I cannot deny that I have hurt people; we all have at some point. Oftentimes I have sought their forgiveness, but I have sometimes found this to be a dead-end road. As Saint Francis of Assisi said "May I not so much seek to be forgiven as to forgive". Why is this? We must of course apologize for the wrongs we do unto others and work to right them, but if another chooses not to forgive, then it is out of our hands; we have done the best we can and they freely chose to reject the attempt to reconcile. That is their right. At that point we can become despondent, angry, vengeful, or we can let go.
I think letting go is something that frightens us; it means leaving behind something that brought us comfort and happiness and starting anew with uncertainty. But something miraculous happens when you let go. You are no longer chained to the past and are able to look toward the future with your head held high. Forgiveness lets you see possibilities with new people, not impossibilities with those from the past. You even begin to see the person who cannot forgive with knowing amusement, sometimes even pity; they do not know that their pride is a vice upon their heart and their child-mind cannot comprehend that only they can undo it, that they suffer needlessly. Perhaps they will say they do not suffer, but this is only because they misunderstand the word. They may not feel misery or sadness per se, but without forgiveness a part of their heart will always belong to the unforgiven. When you forgive you stop allowing a person to own a piece of you; you realize you are whole and complete without them and they can do you no injury any longer. In the best of situations you can build something again with that person, but sometimes this is not the case. When this is not the case all you can do is let go.
But remember to give credit where credit is due. Every person we encounter plays at least a small part in the course of our life, and oftentimes if it were not for the pain we suffered we would not be led to great joy. We may lose a close friend, but the beating of the butterfly's wings ordained that loss, and that loss was necessary for us to attain greater heights. It is hard to feel gratitude towards those that have hurt us, but remember gold is only purified by the fire, and we all must burn in the flames of transformation. The question though, is whether we allow the flames to destroy us or refine us.

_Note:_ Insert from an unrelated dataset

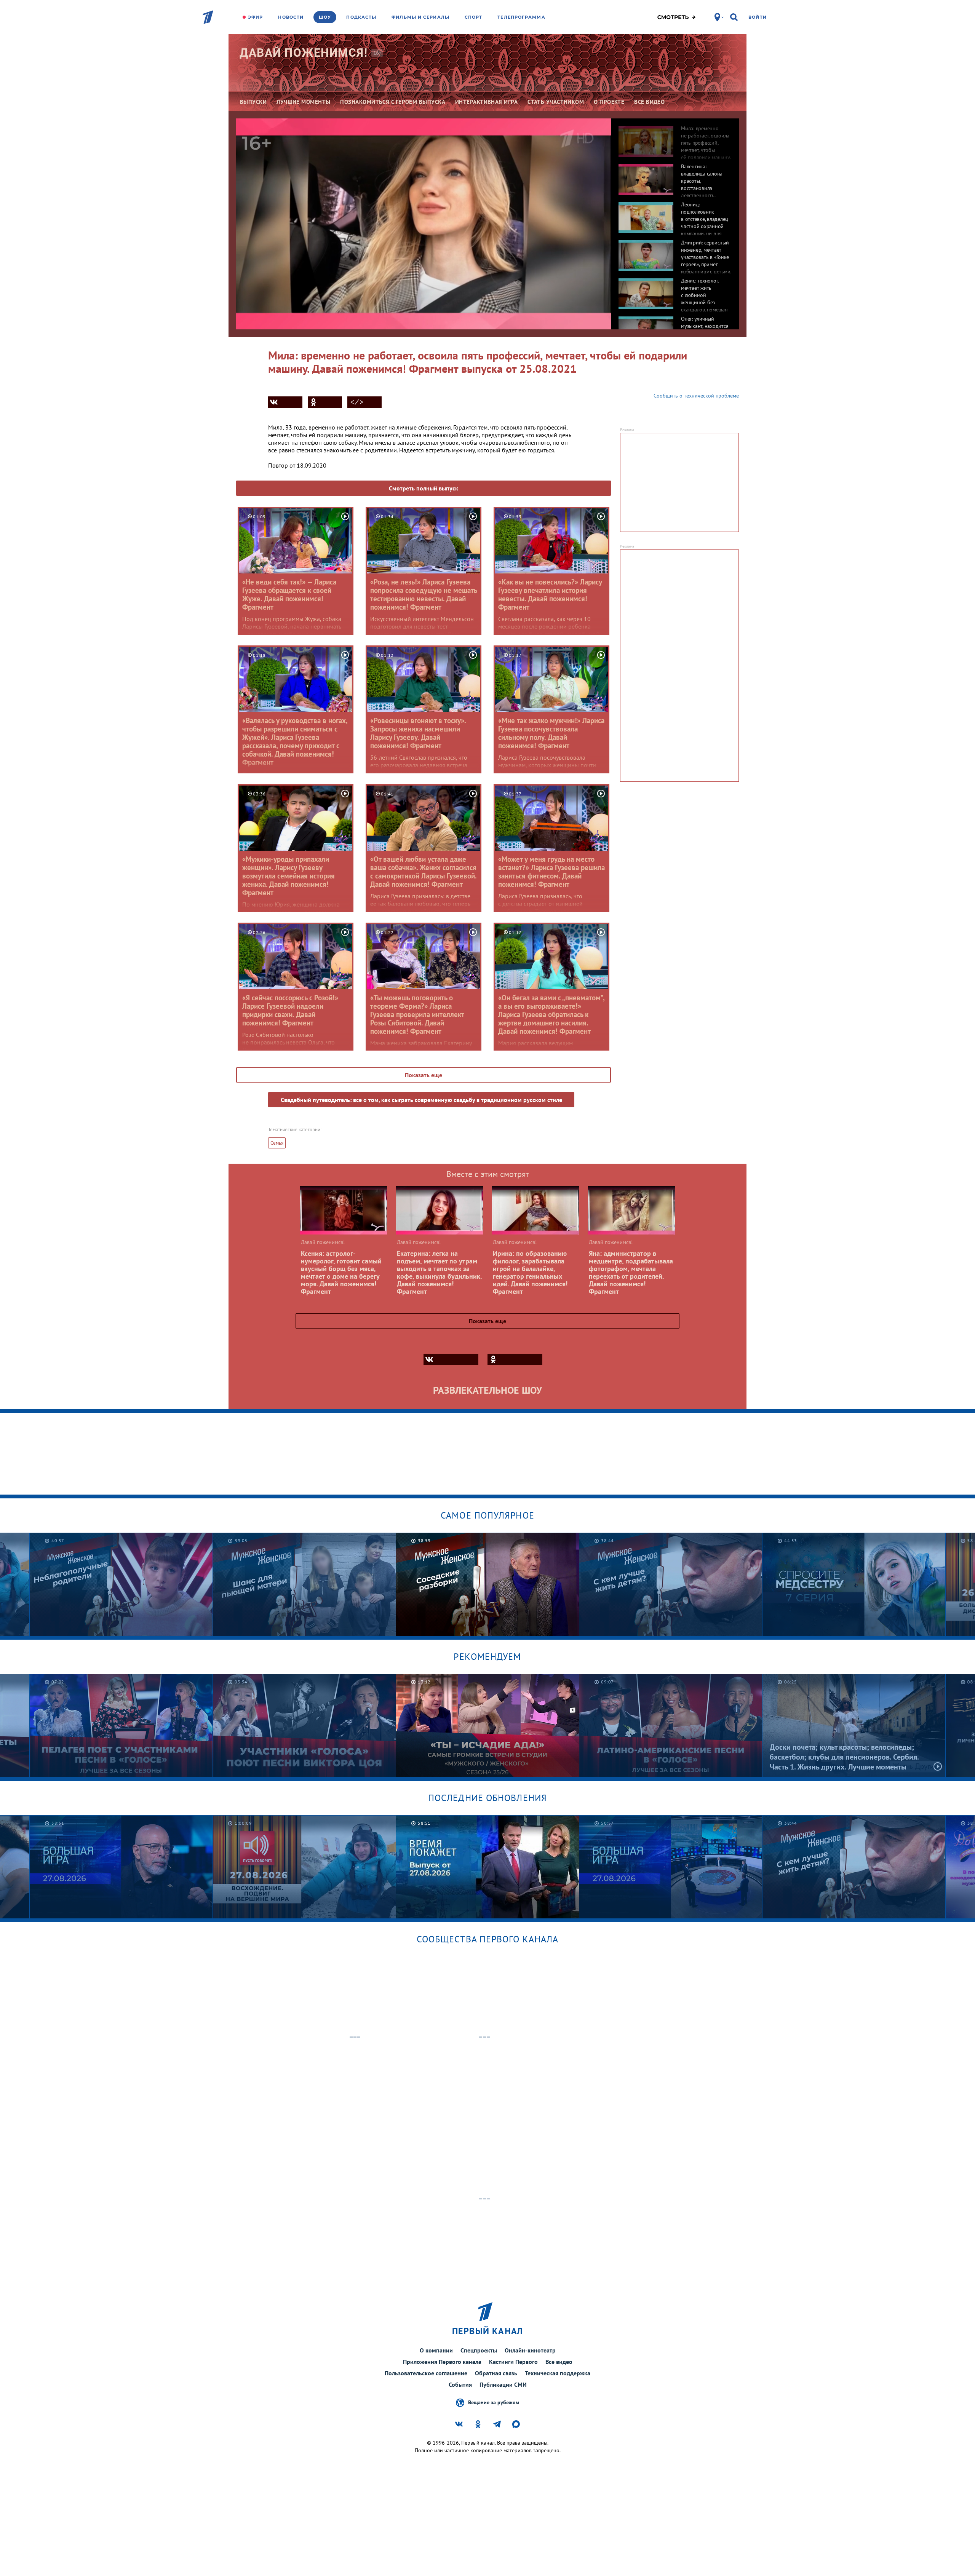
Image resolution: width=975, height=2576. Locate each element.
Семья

Hating someone is like being in a hell that we create, and that we can freely choose to leave whenever wish. All we need to do is forgive and the gates swing open. But we fear what is beyond the gates of hate; it's the acknowledgment of the pain we have felt and may still feel. But once you cross that dark void of pain you find a new dawn and the chains fall away like withered vines and you can breathe the free air once again. If you want to know what this is like think of the first smell of spring that fills the breeze when the sun begins to thaw the freeze of winter. That is the exhilaration of forgiveness. Life returns and is full of possibilities.
Whoever may read this, I hope for you that you will know the joy of forgiveness; fling open the gates of hate, break the chains of pain, and breathe the free air.